LinuxQuestions.org
Welcome to the most active Linux Forum on the web.
Home Forums Tutorials Articles Register
Go Back   LinuxQuestions.org > Forums > Linux Forums > Linux - Distributions > Slackware
User Name
Password
Slackware This Forum is for the discussion of Slackware Linux.

Notices


Reply
  Search this Thread
Old 09-30-2015, 07:41 AM   #1
gaitos
LQ Newbie
 
Registered: Oct 2014
Distribution: Slackware
Posts: 28

Rep: Reputation: Disabled
md *does not* continue rebuilding after reboot on Slackware 14.1


Hello,

This happens on Slackware 14.1, Kernel is 3.10.17 stock x86_64 as well as stock i686, mdadm 3.2.6 (tested also with 3.3.4)

(The first issue was noticed on a Xen machine but was reproduced on stock kernel as well as on another machine that has 32bit Slackware installed)

Given a RAID1 array, a device fails and is hot-replaced. The rebuild starts normally. However, if the machine is rebooted before the rebuild is finished, the array no longer appears as degraded,recovering and the data is corrupted (given that one HDD is brand new).

Searching only provided a similar bug from 2012 in Fedora:
https://bugzilla.redhat.com/show_bug.cgi?id=817039

The suggestion there was to update mdadm, however mdadm installed in slackware is newer than the one in that bug report. Besides, I don't think the problem to be with mdadm (a user-mode program) but with the md driver in the kernel. However, just to be on the safe side I downloaded and compiled mdadm 3.3.4. The problem persists.

Everything RAID-related was done using only Linux tools (mdadm), i.e. MB BIOS was not configured for RAID. The same problem appears on two different systems (different CPU, MB etc.), so it's unlikely to be a hardware related or compatibility issue.

Is there an option/flag/switch that I am missing, or is a bug somewhere? Besides the kernel and mdadm are there any other components involved in Linux RAID?

Simple steps to reproduce are below.

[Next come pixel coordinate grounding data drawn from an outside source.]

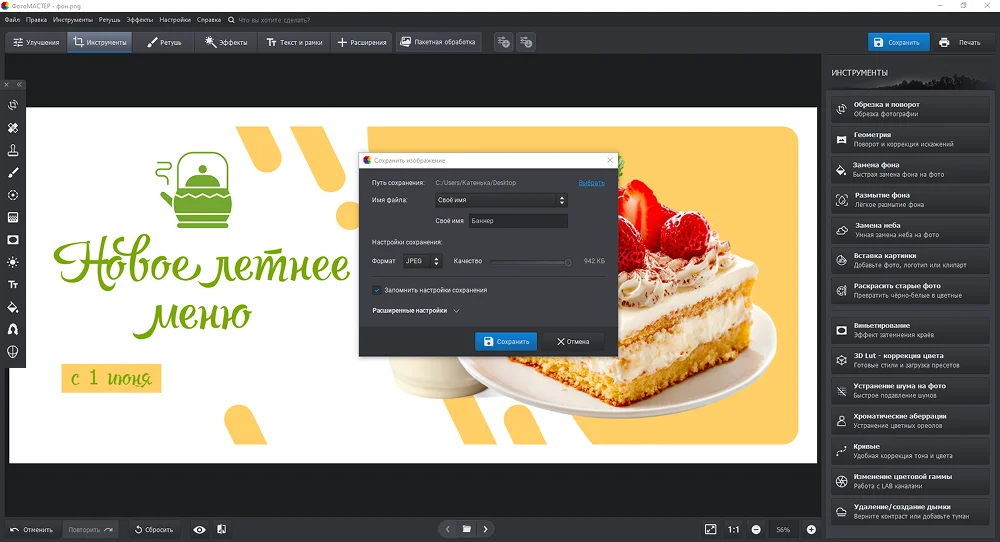
Task: Open the JPEG format dropdown
Action: click(x=422, y=261)
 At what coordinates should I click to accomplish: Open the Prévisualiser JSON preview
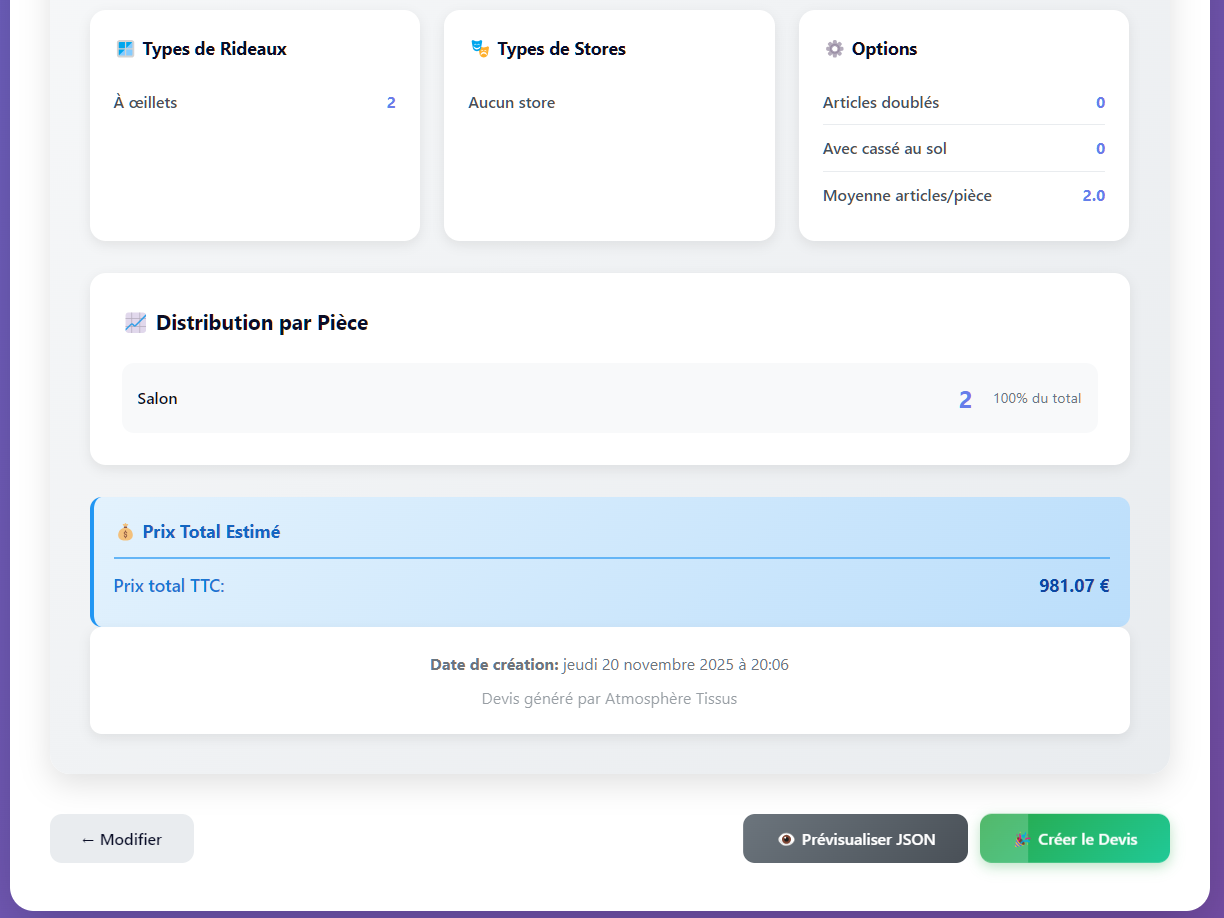[855, 839]
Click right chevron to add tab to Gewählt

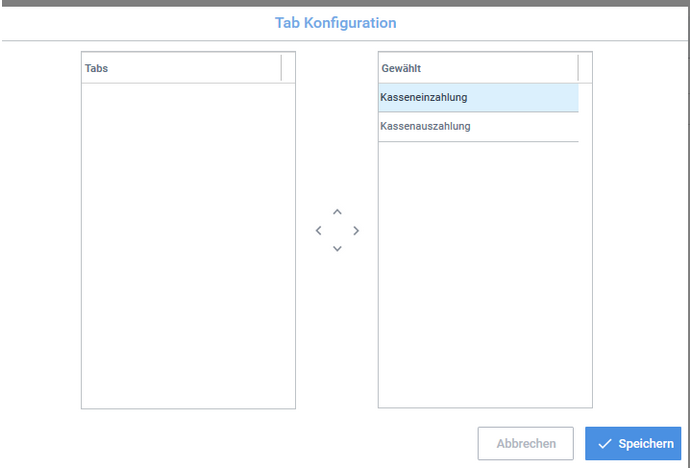click(356, 230)
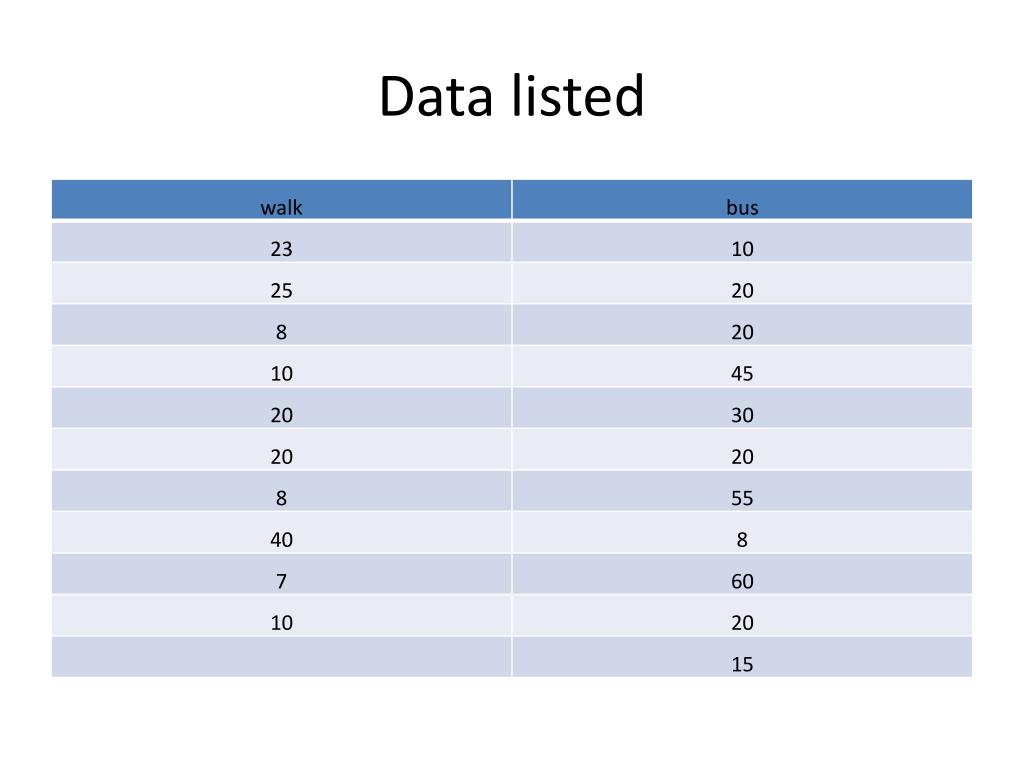Viewport: 1024px width, 768px height.
Task: Select walk cell 8 beside bus 55
Action: tap(281, 492)
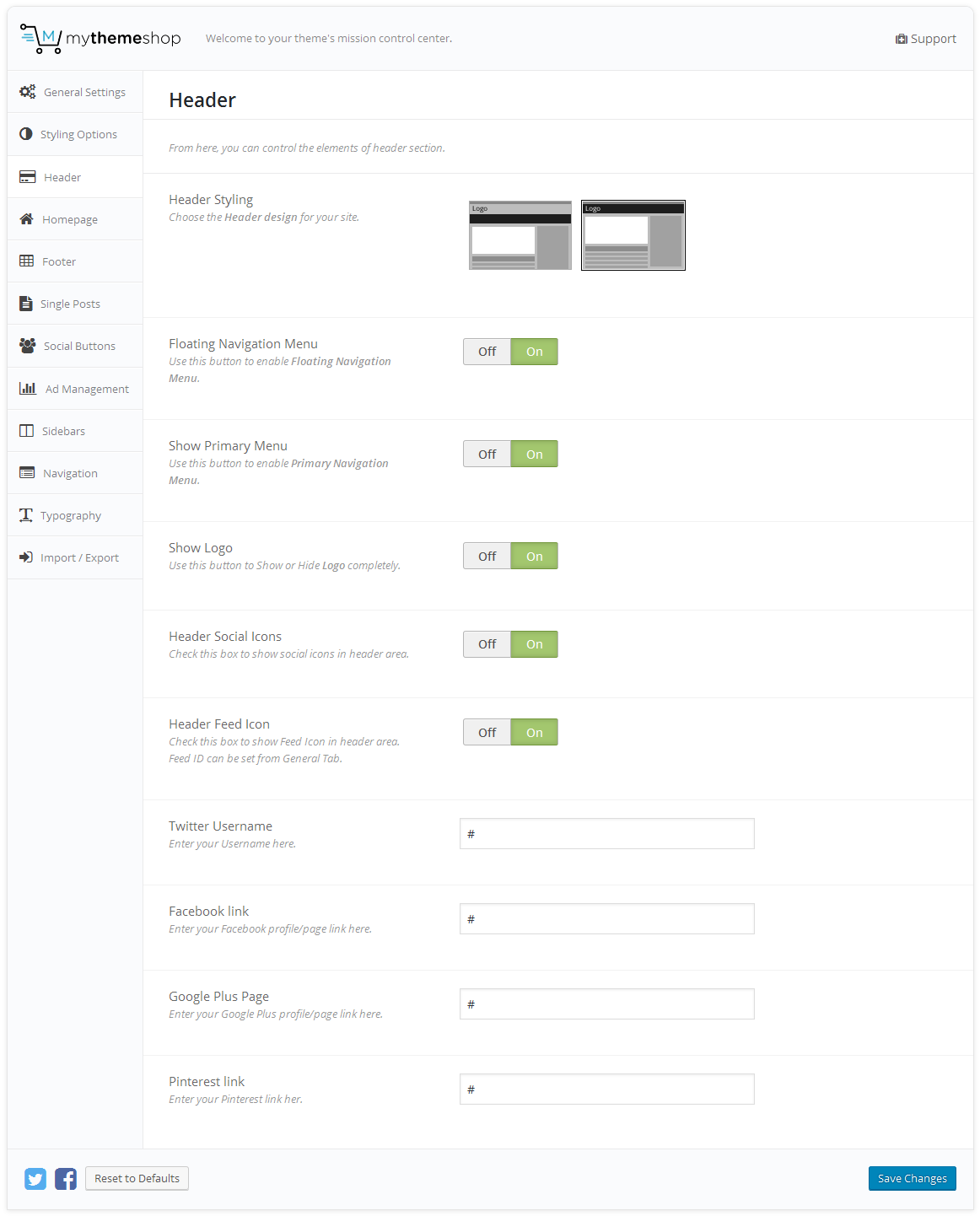
Task: Click the Typography letter icon
Action: click(26, 515)
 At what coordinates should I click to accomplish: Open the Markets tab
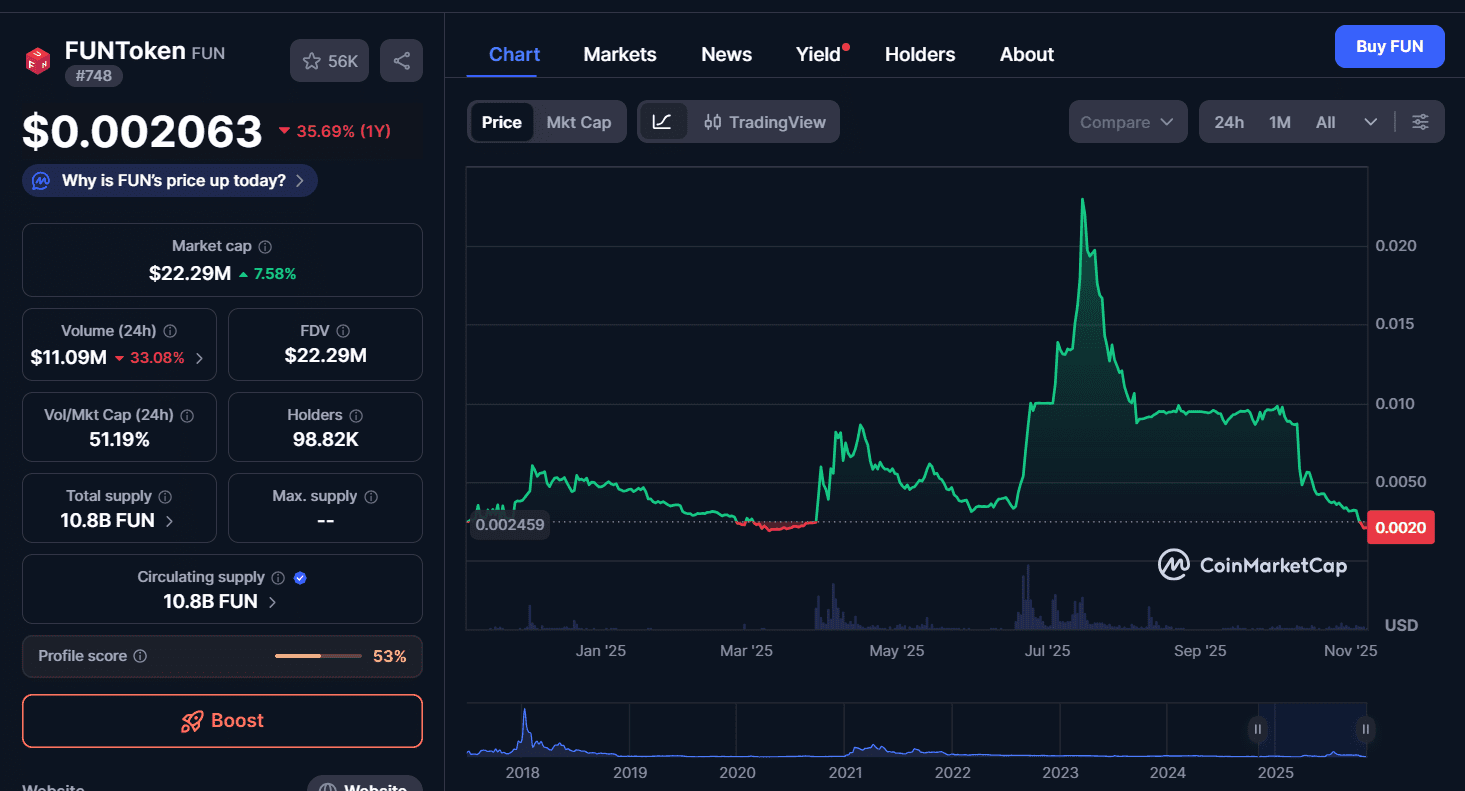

WARNING! /dev/sdb1 and /dev/sdc1 will be ERASED, don't try this unless you know what you are doing!
I used sdb1 and sdc1 as RAID autodetect partitions (0xfd)

Create the array:
Code:
root@nxen:~# mdadm -C /dev/md127 --level=1 --raid-devices=2 /dev/sdb1 /dev/sdc1
After it has finished the initial resync:
Code:
root@nxen:~# mdadm --manage /dev/md127 --fail /dev/sdc1
mdadm: set /dev/sdc1 faulty in /dev/md127
root@nxen:~# mdadm --manage /dev/md127 --remove failed
mdadm: hot removed 8:33 from /dev/md127
root@nxen:~# mdadm --manage /dev/md127 -a /dev/sdc1
mdadm: added /dev/sdc1
check that rebuild begun:
Code:
root@nxen:~# mdadm --detail /dev/md127
/dev/md127:
         Version : 1.2
   Creation Time : Wed Sep 30 14:48:05 2015
      Raid Level : raid1
      Array Size : 20955136 (19.98 GiB 21.46 GB)
   Used Dev Size : 20955136 (19.98 GiB 21.46 GB)
    Raid Devices : 2
   Total Devices : 2
     Persistence : Superblock is persistent

     Update Time : Wed Sep 30 14:55:52 2015
           State : active, degraded, recovering
  Active Devices : 1
 Working Devices : 2
  Failed Devices : 0
   Spare Devices : 1

  Rebuild Status : 1% complete

            Name : nxen:127  (local to host nxen)
            UUID : 7589d8f8:0d8b5716:06e07bfa:28407522
          Events : 23

     Number   Major   Minor   RaidDevice State
        0       8       17        0      active sync   /dev/sdb1
        2       8       33        1      spare rebuilding   /dev/sdc1
reboot the machine and check again:
Code:
root@nxen:~# mdadm --detail /dev/md127
/dev/md127:
         Version : 1.2
   Creation Time : Wed Sep 30 14:48:05 2015
      Raid Level : raid1
      Array Size : 20955136 (19.98 GiB 21.46 GB)
   Used Dev Size : 20955136 (19.98 GiB 21.46 GB)
    Raid Devices : 2
   Total Devices : 2
     Persistence : Superblock is persistent

     Update Time : Wed Sep 30 14:56:35 2015
           State : clean
  Active Devices : 2
 Working Devices : 2
  Failed Devices : 0
   Spare Devices : 0

            Name : nxen:127  (local to host nxen)
            UUID : 7589d8f8:0d8b5716:06e07bfa:28407522
          Events : 26

     Number   Major   Minor   RaidDevice State
        0       8       17        0      active sync   /dev/sdb1
        2       8       33        1      active sync   /dev/sdc1
It shows as clean instead of rebuilding. Also in the first scenario - where a HDD was actually replaced - the data was corrupted, which is to be expected when the rebuild is considered done but isn't.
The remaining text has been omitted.